Que compte faire le CLC si la CENI maintenait la machine à voter au 23 décembre 2018 ?

P.I.N. : A ce sujet je ne peux pas encore déterminer ce qui sera fait mais je dois vous dire que toutes les options sont possibles comme elles l’ont toujours été dans le passé. Mais quoique nous puissions envisager, ça sera toujours de manière pacifique parce que nous savons que c’est le seul combat qui peut porter les fruits que nous escomptons. La violence contre la violence n’apporte pas un résultat qui soit chrétiennement acceptable, nous sommes donc dans la non-violence.

Quels sont les éléments de convergence et de divergence entre le combat actuel du CLC et celui des laïcs catholiques de 1992 lors de la Conférence Nationale Souveraine ?

P.I.N. : Commençons par les éléments communs, les éléments communs c’est d’abord la détermination des chrétiens, prenant l’initiative au nom de l’ensemble du peuple, d’infléchir une position injuste qui soit imposée à l’ensemble de la société congolaise. L’élément commun est celui-là.

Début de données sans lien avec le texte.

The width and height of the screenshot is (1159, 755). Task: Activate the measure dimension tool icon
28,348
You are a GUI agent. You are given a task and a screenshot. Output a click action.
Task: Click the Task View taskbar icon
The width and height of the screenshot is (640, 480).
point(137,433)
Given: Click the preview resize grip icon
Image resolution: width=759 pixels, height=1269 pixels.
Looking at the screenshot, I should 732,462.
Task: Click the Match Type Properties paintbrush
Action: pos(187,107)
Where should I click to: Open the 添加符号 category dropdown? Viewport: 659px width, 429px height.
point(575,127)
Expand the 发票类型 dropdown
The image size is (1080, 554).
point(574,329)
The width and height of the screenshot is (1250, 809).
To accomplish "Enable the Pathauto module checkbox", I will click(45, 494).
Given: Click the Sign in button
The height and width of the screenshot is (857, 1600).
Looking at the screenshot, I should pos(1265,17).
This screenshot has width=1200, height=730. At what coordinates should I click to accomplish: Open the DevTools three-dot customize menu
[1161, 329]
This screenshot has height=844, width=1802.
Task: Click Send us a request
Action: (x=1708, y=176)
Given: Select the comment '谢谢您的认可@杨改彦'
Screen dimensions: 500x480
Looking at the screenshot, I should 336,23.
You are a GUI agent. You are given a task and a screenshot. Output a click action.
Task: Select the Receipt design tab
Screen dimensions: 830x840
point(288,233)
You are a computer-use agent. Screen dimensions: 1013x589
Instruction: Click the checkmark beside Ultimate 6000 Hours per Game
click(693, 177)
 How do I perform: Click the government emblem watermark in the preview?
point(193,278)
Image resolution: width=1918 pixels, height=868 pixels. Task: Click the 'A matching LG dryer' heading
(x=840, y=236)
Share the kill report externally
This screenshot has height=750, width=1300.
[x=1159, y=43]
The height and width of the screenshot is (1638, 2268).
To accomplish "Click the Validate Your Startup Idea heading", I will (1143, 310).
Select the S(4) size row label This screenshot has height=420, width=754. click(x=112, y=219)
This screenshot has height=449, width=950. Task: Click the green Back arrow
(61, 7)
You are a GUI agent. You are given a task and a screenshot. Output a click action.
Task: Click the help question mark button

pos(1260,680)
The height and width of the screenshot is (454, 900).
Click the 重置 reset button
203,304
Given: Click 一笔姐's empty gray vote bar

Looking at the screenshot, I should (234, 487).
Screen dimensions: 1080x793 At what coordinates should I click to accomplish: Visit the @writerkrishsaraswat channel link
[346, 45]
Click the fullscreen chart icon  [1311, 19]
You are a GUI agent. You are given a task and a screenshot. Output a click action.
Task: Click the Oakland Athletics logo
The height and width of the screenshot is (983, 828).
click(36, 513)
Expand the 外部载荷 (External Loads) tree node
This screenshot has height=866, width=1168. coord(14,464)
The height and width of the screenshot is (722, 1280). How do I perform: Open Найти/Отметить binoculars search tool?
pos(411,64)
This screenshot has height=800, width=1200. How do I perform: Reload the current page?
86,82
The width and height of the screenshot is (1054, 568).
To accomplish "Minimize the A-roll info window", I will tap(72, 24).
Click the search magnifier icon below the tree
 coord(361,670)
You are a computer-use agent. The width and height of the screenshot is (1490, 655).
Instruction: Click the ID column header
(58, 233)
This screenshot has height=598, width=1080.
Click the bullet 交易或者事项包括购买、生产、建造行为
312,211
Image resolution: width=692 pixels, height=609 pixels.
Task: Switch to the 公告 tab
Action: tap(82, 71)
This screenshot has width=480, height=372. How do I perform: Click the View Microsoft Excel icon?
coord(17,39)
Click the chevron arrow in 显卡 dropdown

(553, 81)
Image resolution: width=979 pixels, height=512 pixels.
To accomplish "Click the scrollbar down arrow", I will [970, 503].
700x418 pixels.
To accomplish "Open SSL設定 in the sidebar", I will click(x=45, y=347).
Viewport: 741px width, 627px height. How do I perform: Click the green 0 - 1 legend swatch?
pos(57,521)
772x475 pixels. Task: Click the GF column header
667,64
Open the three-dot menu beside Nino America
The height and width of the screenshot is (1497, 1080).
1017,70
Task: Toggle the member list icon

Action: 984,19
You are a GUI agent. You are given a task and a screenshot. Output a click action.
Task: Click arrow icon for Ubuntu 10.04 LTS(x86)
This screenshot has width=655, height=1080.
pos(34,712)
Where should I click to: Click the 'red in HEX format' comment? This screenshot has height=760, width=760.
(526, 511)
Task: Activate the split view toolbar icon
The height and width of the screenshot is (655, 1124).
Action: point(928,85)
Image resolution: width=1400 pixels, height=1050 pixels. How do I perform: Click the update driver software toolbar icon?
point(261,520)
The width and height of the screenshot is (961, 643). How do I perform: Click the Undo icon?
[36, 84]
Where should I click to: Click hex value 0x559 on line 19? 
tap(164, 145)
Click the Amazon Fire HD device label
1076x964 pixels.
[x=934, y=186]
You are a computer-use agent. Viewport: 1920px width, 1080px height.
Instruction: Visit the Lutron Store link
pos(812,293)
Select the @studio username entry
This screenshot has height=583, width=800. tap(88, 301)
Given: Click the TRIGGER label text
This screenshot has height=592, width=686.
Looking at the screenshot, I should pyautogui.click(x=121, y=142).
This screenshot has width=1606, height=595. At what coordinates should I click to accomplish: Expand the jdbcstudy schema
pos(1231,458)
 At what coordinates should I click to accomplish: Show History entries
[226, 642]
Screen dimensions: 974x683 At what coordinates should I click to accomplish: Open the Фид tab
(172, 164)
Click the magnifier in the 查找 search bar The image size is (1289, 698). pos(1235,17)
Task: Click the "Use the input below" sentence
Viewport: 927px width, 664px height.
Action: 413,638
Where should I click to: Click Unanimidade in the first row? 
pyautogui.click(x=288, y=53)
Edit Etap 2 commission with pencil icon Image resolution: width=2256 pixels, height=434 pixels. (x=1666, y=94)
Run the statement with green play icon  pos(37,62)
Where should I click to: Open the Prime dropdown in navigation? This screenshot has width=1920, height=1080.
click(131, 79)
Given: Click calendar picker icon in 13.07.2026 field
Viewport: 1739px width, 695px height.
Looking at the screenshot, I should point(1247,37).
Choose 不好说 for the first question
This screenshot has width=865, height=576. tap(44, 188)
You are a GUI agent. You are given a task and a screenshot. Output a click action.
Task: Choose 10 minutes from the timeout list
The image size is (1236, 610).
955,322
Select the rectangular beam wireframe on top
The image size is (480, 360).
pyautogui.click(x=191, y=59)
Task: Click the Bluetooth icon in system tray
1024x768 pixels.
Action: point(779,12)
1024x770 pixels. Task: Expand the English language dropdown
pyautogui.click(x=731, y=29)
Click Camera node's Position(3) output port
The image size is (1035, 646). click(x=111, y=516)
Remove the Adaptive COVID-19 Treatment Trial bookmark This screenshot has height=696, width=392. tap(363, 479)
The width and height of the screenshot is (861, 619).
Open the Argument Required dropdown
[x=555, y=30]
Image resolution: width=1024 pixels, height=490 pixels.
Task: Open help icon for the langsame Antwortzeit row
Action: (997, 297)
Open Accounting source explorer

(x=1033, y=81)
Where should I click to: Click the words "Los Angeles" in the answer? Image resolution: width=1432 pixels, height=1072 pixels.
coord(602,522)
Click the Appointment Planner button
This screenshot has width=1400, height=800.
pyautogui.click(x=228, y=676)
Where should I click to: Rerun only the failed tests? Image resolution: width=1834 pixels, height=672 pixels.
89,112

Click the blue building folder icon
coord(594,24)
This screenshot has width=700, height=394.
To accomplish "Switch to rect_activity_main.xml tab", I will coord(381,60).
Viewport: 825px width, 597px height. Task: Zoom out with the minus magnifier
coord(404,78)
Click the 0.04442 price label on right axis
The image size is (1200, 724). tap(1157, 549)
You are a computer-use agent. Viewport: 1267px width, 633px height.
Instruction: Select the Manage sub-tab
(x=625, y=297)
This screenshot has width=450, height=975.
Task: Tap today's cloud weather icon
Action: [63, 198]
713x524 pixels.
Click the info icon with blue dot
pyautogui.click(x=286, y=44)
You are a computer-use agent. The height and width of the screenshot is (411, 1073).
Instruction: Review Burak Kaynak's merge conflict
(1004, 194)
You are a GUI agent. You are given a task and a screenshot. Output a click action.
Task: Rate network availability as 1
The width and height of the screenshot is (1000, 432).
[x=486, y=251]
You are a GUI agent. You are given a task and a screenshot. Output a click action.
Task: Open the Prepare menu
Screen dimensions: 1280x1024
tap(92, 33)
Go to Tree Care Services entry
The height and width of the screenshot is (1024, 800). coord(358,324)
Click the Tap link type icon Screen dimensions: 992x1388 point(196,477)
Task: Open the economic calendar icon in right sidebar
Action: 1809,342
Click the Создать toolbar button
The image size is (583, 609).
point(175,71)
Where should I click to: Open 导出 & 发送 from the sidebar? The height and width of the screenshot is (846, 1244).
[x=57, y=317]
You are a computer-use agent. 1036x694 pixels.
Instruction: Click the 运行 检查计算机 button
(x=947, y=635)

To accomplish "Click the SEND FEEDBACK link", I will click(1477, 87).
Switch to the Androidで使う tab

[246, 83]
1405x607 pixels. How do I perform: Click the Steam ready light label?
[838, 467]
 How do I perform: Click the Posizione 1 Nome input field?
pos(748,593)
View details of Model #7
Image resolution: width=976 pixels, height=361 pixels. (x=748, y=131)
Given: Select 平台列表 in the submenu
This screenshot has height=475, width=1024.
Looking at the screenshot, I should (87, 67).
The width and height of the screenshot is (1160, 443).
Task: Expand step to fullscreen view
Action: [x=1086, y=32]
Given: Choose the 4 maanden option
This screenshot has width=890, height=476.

La grande différence ce que le 16 février 1992, il a suffi qu’il y ait une seule marche le 16 février pour que le pouvoir du président Mobutu change de position et puisse faire en sorte que la Conférence nationale souveraine (CNS), qui était fermée de manière unilatérale et injuste, puisse reprendre son cours normal et c’est ce qui a été fait. Nous avons fait maintenant nos trois marches, nous avons utilisé pratiquement toute l’année à insister pour qu’il y ait le changement, je peux dire que le résultat est beaucoup plus maigre qu’en 1992, parce que nous avons insisté simplement sur la décrispation politique nous sommes là entrain de constater que jusqu’aujourd’hui les partis d’opposition ne peuvent pas tenir les réunions comme les autres, on n’est pas dans une élection à égalité des chances, nous constatons que les medias officiels restent confisqués, que les prisonniers politiques demeurent toujours en prison, et nous constatons que l’exigence d’enlever la machine à voter date déjà depuis des mois, rien a changé. Depuis qu’il y a eu ce fichier électoral considéré comme corrompu à la suite de l’audit de l’OIF, nous avons demandé qu’on tienne compte des recommandations de l’OIF, mais là aussi rien mais rien n’a été fait. Dans ces conditions que pouvons-nous faire si ce n’est continuer à nous battre pour obtenir un changement parce qu’on ne peut accepter qu’une oligarchie au pouvoir prenne en otage 80 millions d’habitants, il n’y a aucune raison qu’on puisse accepter cela. Nous sommes d’ailleurs de plus en plus heureux de constater que notre opinion publique comprenne notre point de vue et on peut dire aujourd’hui que la plus part des congolais sont d’accord avec le combat du CLC.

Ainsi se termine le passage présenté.